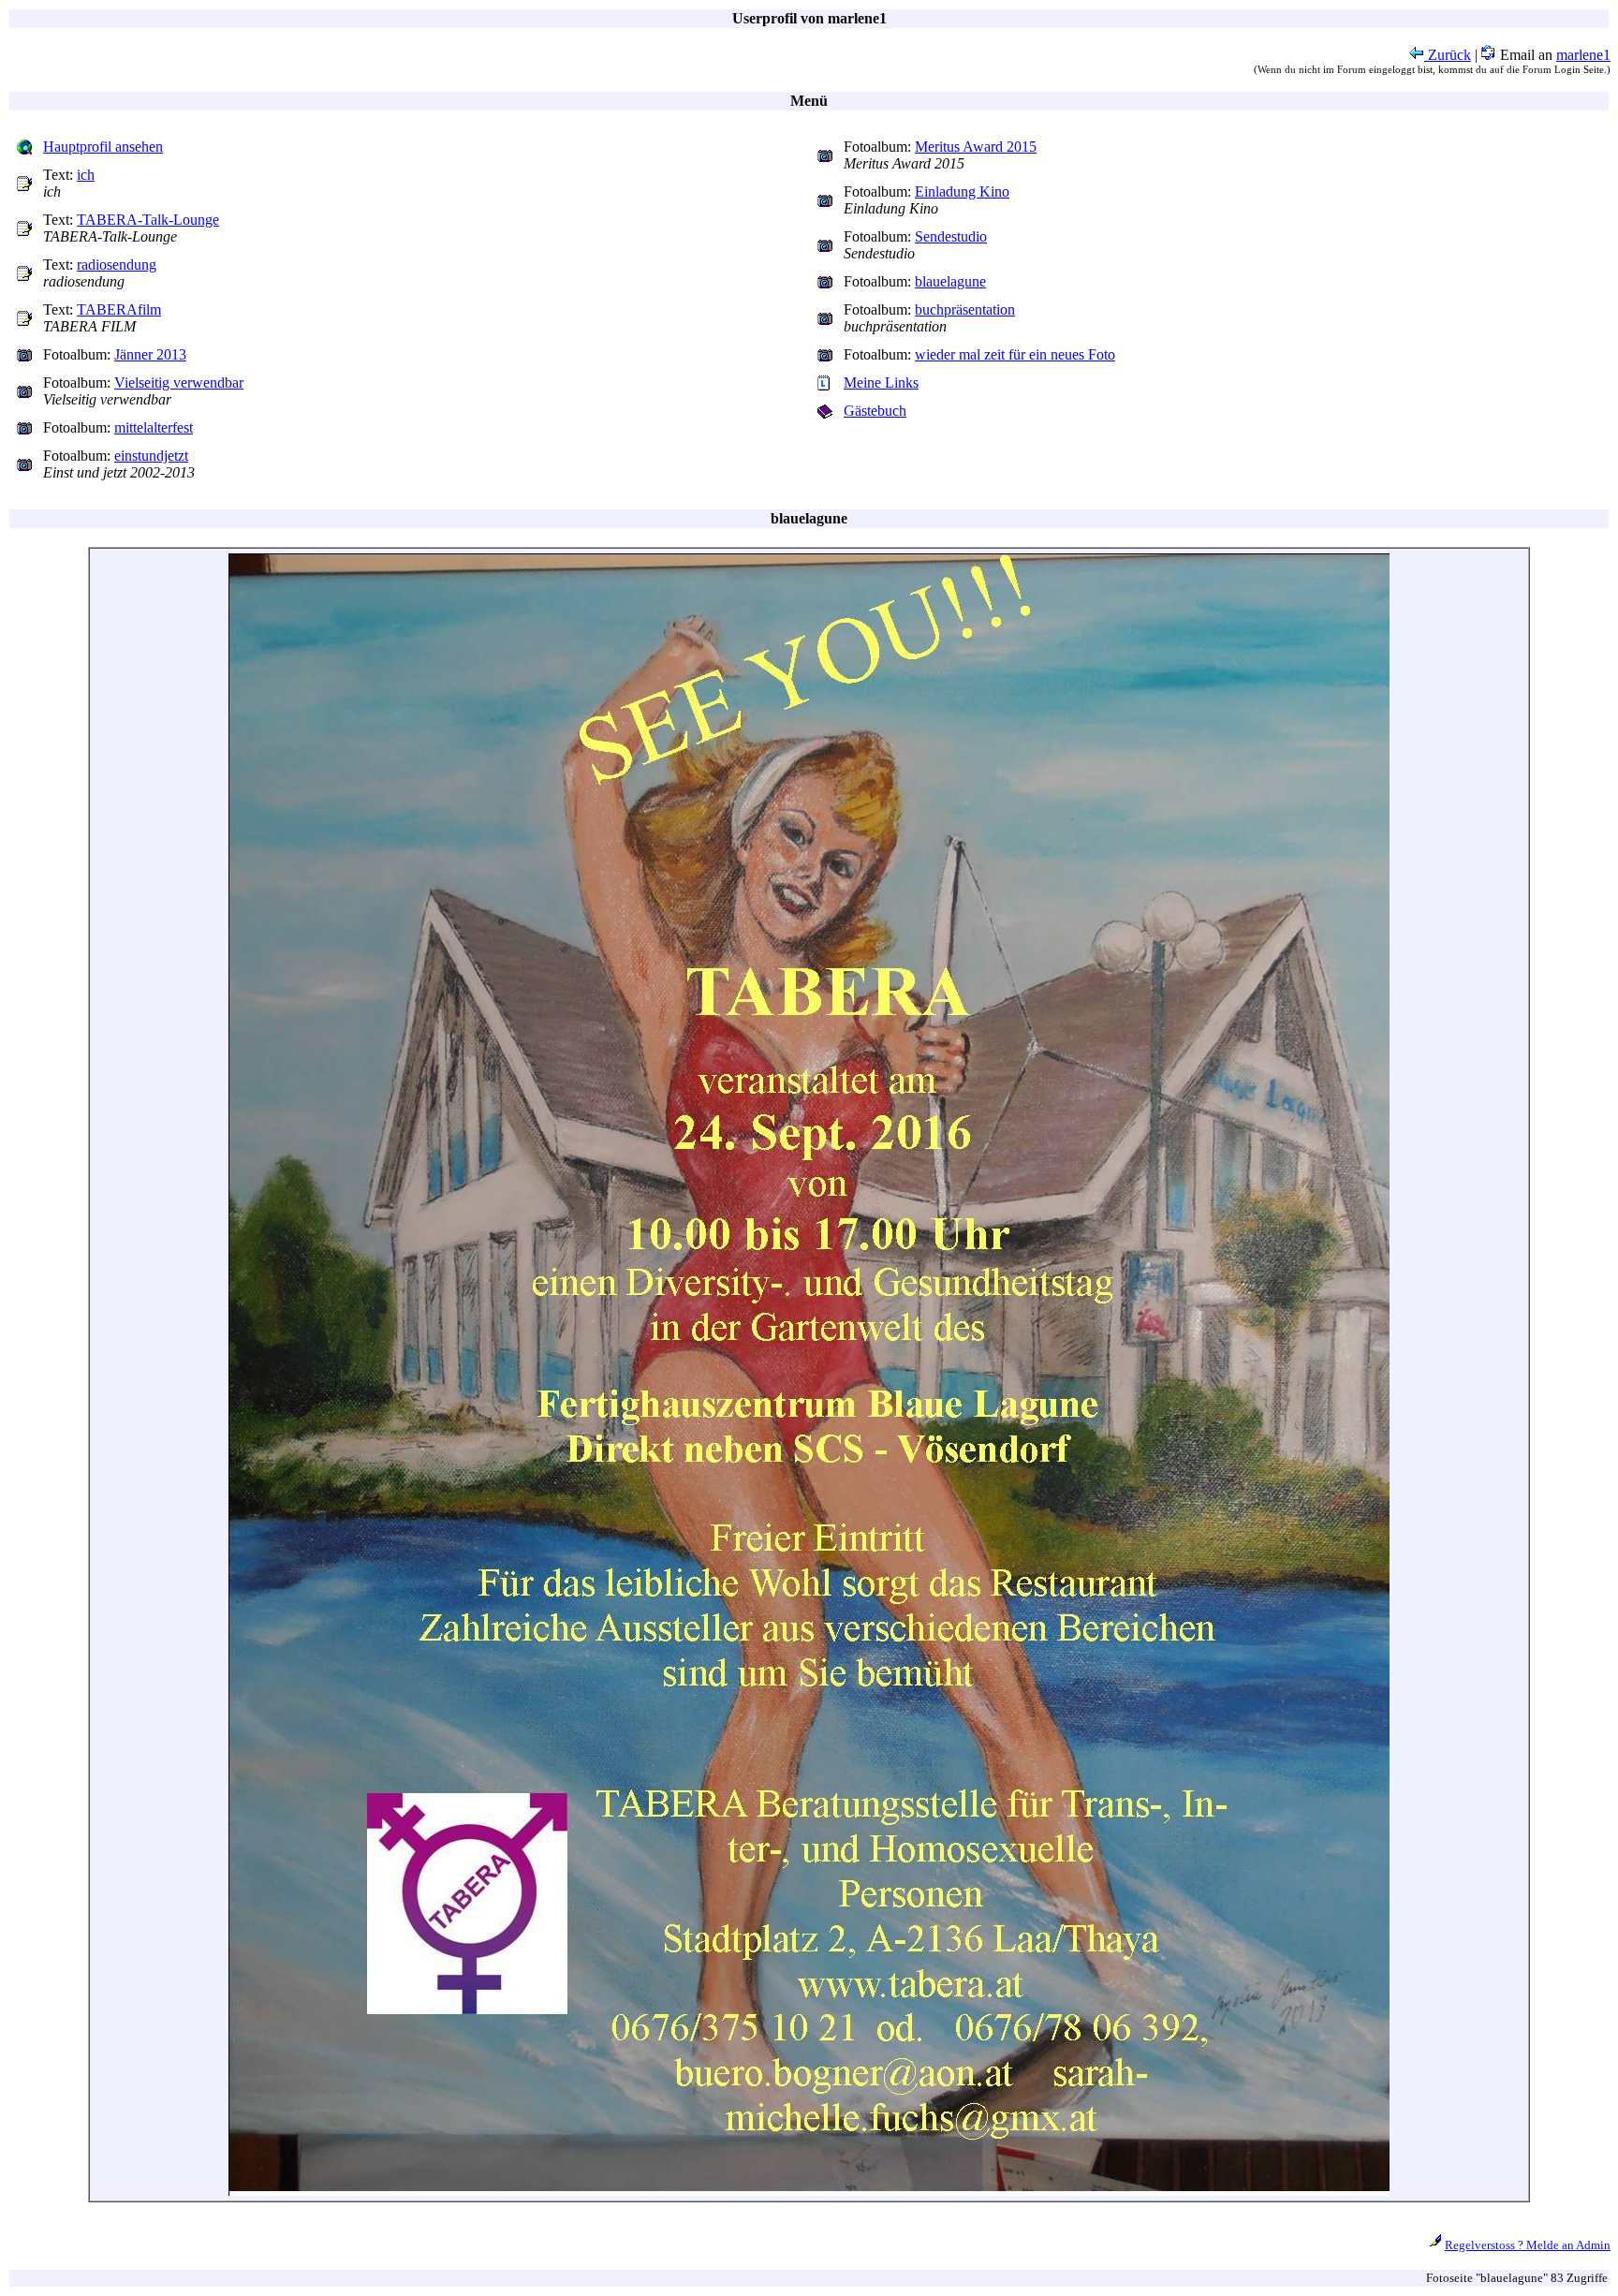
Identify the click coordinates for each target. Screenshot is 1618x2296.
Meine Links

...

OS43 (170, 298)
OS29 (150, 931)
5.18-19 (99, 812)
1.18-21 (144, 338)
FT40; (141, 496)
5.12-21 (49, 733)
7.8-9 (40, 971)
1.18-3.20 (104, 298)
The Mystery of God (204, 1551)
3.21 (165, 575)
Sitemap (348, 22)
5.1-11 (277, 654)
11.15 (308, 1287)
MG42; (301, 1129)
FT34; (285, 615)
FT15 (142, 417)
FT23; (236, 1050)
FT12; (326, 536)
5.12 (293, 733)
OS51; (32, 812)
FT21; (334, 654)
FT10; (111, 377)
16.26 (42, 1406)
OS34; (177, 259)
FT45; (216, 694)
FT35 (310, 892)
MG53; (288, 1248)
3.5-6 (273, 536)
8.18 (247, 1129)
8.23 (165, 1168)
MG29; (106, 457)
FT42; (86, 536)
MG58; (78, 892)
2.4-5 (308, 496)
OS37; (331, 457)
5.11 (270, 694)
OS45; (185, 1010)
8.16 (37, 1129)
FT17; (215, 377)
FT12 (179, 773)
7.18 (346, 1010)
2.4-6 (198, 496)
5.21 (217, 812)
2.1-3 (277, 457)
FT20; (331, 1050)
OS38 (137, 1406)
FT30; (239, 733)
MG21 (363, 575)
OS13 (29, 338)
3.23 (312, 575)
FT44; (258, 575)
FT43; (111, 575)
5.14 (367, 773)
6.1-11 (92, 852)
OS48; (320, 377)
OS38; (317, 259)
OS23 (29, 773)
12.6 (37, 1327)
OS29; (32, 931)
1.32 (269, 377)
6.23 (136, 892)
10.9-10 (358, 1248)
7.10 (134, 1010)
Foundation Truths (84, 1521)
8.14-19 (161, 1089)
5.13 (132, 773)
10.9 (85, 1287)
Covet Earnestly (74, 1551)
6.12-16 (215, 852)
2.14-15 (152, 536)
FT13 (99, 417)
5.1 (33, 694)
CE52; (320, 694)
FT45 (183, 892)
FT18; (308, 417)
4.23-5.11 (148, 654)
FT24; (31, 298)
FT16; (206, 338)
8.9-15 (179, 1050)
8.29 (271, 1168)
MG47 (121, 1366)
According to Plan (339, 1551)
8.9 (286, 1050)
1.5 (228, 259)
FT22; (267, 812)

ABOUT THIS EXERCISE>
Your answer should be the lines above from the one containing "Identify the click" through the one containing "Meine Links", copied exactly and with both ends kept.

EXERCISE RESULT>
Identify the click coordinates for each target. Screenshot is 1618x2296.
Meine Links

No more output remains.